Émettre du CO2, est-ce violer les droits de l’Homme?


Les 47 entreprises les plus émettrices de CO2 sont accusées par 14 ONG de violer les droits de l’homme des Philippins. Cette plainte –une première quant au nombre de responsables- a été acceptée par la Commission des droits de l’homme de Manille.


Un article de notre  partenaire, le Journal de l’Environnement.

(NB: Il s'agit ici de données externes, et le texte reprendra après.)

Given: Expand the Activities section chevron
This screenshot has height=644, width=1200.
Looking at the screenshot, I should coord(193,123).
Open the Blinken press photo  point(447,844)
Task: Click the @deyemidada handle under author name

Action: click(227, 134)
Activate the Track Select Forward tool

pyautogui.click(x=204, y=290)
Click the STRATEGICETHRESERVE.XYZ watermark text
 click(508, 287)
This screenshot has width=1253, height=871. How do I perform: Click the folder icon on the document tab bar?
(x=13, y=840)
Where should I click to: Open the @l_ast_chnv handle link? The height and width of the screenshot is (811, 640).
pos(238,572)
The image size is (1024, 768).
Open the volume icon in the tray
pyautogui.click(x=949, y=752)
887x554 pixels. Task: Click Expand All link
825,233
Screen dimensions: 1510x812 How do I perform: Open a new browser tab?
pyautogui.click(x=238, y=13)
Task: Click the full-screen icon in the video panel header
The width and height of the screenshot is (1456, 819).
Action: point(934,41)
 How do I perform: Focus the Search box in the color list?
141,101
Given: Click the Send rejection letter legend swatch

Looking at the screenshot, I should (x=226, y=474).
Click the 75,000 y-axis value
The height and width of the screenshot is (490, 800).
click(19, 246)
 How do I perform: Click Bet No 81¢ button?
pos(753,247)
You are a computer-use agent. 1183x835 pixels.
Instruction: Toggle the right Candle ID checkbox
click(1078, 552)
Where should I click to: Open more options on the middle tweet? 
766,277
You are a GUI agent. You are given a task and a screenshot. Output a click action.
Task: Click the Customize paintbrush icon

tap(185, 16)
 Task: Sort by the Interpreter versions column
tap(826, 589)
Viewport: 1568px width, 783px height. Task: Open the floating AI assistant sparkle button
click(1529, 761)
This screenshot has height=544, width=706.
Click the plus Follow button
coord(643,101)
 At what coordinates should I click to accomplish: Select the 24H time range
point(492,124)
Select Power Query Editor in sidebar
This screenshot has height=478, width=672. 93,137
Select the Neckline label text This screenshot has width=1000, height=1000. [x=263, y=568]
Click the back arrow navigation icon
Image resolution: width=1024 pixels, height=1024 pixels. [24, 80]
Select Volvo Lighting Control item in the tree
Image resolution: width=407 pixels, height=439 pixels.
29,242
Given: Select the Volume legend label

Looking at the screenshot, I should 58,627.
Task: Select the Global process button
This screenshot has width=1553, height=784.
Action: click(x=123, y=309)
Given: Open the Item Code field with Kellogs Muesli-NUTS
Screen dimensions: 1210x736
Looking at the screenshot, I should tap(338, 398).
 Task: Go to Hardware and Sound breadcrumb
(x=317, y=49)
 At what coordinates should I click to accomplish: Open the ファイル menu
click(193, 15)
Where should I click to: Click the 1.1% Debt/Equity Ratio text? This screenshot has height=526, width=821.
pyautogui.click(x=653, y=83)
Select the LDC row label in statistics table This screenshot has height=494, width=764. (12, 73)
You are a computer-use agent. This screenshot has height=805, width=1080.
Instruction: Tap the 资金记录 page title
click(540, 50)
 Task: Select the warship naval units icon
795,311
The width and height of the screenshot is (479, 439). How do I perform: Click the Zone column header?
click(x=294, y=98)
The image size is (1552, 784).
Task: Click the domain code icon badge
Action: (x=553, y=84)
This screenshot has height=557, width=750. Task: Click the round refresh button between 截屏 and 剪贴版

Après les gouvernements, au tour des entreprises d’entrer dans le box des accusés de la justice climatique. Les plus grands pollueurs de la planète, dont les entreprises françaises Total et Lafarge, ont 45 jours pour répondre de l’accusation portée par 14 ONG, dont Greenpeace Asie du Sud-est, 350.org Asie et Philippine movement for climate justice (PMCJ).

Soutenue par plus de 30 000 Philippins, la plainte a été déposée en septembre 2015 à la Commission des droits de l’homme (CHR) de Manille, qui l’a ensuite adressée le 27 Juillet aux PDG de 47 entreprises, comprenant ExxonMobil, Chevron, BP, Shell ou Glencore. Une fois le délai écoulé, la Cour pourra officiellement ouvrir une enquête, ce qui donnera lieu à une audience en octobre prochain et, le cas échéant, à des recommandations visant directement les États et les entreprises listées.

Atteinte aux droits fondamentaux

Dans le document de 65 pages adressé à la CHR, les plaignants affirment que «le changement climatique prive les Philippins de leurs droits fondamentaux». Ils citent notamment le droit à la vie, à une bonne santé physique et mentale, à l’alimentation, à l’eau, et à l’assainissement. Pour y remédier, ils demandent que «la responsabilité des principaux contributeurs au réchauffement soit reconnue». Et pour les identifier, ils se sont basés sur l’étude de Richard Heede, fondateur du Climate Accountability institute, qui estime que 65% des émissions anthropiques de CO2 depuis l’ère industrielle proviennent des 90 producteurs principaux d’hydrocarbures et de charbon dans le monde. Avec Chevron, ExxonMobil et BP en tête.

L’argumentaire cite aussi l’enquête du site Insideclimatenews, publiée en septembre 2015, selon laquelle Exxon connaissait les conséquences de l’accroissement de gaz carbonique dans l’atmosphère dès l’été 1977. Une enquête a d’ailleurs été ouverte en novembre 2015 par le procureur de l’État de New York.

Le préambule de l’Accord de Paris est bien sûr rappelé, dans la mesure où il est le premier traité environnemental à évoquer le respect des droits de l’homme dans le cadre de l’action climatique.

Catastrophes climatiques à répétition

Ce n’est pas un hasard si cette plainte est déposée aux Philippines. L’archipel a été fortement touché par le typhon Haiyan, en novembre 2013, qui a fait plus de 6 000 morts et 2 000 disparus.
Entre 2000 et 2008, les catastrophes climatiques ont représenté 78% des décès dus à des événements extrêmes aux Philippines.

Vers la reconnaissance d’une responsabilité climatique?

Par cette action, Greenpeace espère répéter la victoire historique du 24 juin 2015, lorsqu’un tribunal de La Haye a condamné l’État néerlandais pour sa politique insuffisante de réduction des émissions de gaz à effet de serre. À l’origine de cette action, l’ONG Urgenda avait déposé une plainte collective au nom de 900 citoyens.

Aux États-Unis, la Cour supérieure de l’État de Washington a reconnu de son côté, en novembre dernier, la plainte de 8 jeunes Américains visant l’inaction climatique du département en charge de l’écologie.


Si ces actions judiciaires visent le plus souvent à mettre les gouvernements face à leurs responsabilités, certaines plaintes ont ciblé les entreprises. C’est le cas de l’association américaine des producteurs de pétrole et de carburants et de l’institut américain du pétrole dans une affaire portée en avril 2016 par le climatologue James Hansen devant une Cour de l’Oregon.